* [Excerpt to read]
Mr Githae proposed the new tax on the sale of property or shares of oil companies, mining companies or mineral prospecting companies in his June 2012 budget speech, which was later passed into law in the Finance Act.

The new law imposes a withholding tax of 10 per cent of gross value of property or shares transacted where the seller is a resident taxpayer and 20 per cent where the seller is a non-resident.

(Read: State now slaps 20 per cent tax on mining sector deals) Andre DeSimone, the executive director of Kestrel Capital, the transaction advisors in the KenolKobil-Puma deal, said the new tax "was not a factor" in the negotiations which were announced to have collapsed on Friday.

"I cannot comment on the legal or tax interpretation of the new withholding tax law or how it may eventually be applied," said Mr DeSimone, adding however that applying it on acquisitions of oil trading and marketing companies like KenolKobil is similar to "applying mining laws to jewellery shops." He added that his understanding was that the intent of the new law is to protect natural resources of the country and ensure Kenya benefits from natural resource exploitation and development.

Investors had earlier last week expressed fears that the Sh25 billion deal could be affected by the new tax, which would have raised the total transaction costs.

(Read: New tax on oil companies clouds KenolKobil-Puma deal) The Director of oil industry consulting firm Petroleum Focus, George Wachira, said the aim of the tax was to tax the upstream oil and gas companies, borrowing from the experience of Uganda which through its capital gains tax raised a tax bill of Sh39 billion ($450 million) when Heritage Oil sold its shares in oil and gas fields to Tullow Oil.

"I think the withholding tax was easier to administer in the absence of a capital gains tax. This tax may have been intentionally extended to cover other extractive sectors like mining where speculative transfer of licenses also takes place.

"So my guess based purely on above trend of events leads me to suspect that the withholding tax was purely meant for extractive industries," said Mr Wachira.

"If you deviate to petroleum distribution which is a downstream service sector, then you are talking of unfair discrimination because then it should apply equally to all service sectors like banks and ICT.

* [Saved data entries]

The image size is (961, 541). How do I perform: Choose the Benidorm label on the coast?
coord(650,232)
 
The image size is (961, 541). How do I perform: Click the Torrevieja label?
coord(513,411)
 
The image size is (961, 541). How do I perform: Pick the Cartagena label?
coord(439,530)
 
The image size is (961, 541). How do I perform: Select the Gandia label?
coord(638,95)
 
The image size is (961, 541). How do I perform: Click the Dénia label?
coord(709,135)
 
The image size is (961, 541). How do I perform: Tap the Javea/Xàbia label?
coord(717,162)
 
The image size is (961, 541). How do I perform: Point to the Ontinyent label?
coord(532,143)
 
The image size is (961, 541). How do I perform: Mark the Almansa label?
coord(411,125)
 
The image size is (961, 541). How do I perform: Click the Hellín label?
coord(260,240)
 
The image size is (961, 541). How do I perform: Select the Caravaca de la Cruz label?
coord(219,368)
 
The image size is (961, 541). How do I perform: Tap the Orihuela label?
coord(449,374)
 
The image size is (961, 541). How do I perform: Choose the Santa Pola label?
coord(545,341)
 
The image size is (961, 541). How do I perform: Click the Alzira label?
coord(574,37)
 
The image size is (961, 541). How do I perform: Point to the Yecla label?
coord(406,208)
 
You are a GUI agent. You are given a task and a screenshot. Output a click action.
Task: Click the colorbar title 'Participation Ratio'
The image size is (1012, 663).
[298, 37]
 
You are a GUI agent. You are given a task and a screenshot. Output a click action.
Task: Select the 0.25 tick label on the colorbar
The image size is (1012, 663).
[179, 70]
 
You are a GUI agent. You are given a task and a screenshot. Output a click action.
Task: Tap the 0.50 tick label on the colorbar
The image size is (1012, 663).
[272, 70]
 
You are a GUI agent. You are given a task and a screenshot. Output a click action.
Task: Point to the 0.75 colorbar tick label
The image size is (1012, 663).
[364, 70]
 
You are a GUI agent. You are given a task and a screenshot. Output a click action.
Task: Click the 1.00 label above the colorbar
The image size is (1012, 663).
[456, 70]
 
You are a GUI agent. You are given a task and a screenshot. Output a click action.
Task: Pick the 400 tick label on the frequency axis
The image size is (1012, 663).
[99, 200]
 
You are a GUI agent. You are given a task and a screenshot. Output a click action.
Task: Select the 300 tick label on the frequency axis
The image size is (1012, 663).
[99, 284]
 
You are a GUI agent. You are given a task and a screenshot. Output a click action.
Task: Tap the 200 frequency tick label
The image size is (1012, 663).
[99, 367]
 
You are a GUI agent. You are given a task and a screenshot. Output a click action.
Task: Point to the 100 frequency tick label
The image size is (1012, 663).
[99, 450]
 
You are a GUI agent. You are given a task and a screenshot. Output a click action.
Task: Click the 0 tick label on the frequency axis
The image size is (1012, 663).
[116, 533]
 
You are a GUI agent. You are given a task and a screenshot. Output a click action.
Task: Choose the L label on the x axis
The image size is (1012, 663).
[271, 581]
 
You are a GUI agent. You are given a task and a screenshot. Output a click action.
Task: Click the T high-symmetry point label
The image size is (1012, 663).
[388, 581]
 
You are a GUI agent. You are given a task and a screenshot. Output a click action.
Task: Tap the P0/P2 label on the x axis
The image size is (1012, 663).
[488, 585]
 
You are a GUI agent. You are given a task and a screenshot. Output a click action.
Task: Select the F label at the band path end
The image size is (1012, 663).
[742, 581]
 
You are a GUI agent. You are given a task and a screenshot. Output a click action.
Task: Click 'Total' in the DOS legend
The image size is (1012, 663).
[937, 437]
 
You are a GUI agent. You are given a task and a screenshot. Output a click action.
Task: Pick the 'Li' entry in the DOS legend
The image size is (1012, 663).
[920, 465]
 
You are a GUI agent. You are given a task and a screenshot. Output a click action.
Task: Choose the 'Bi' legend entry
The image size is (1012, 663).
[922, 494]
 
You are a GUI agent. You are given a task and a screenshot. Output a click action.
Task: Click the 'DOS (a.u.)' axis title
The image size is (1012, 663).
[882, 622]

* [Aim of the task] Based on the excerpt about Kenya's new withholding tax, say whether each statement agrees with it, answering yes or no and quoting the deciding words: (a) The tax rate is 20 percent when the seller is a non-resident. (b) Andre DeSimone said the new tax was a major factor in the KenolKobil-Puma negotiations. (c) Uganda raised Sh39 billion through a withholding tax when Heritage Oil sold its shares to Tullow Oil.

* [Output of the task]
(a) Yes: "20 per cent where the seller is a non-resident."
(b) No: "was not a factor"
(c) No: "through its capital gains tax raised a tax bill of Sh39 billion ($450 million)"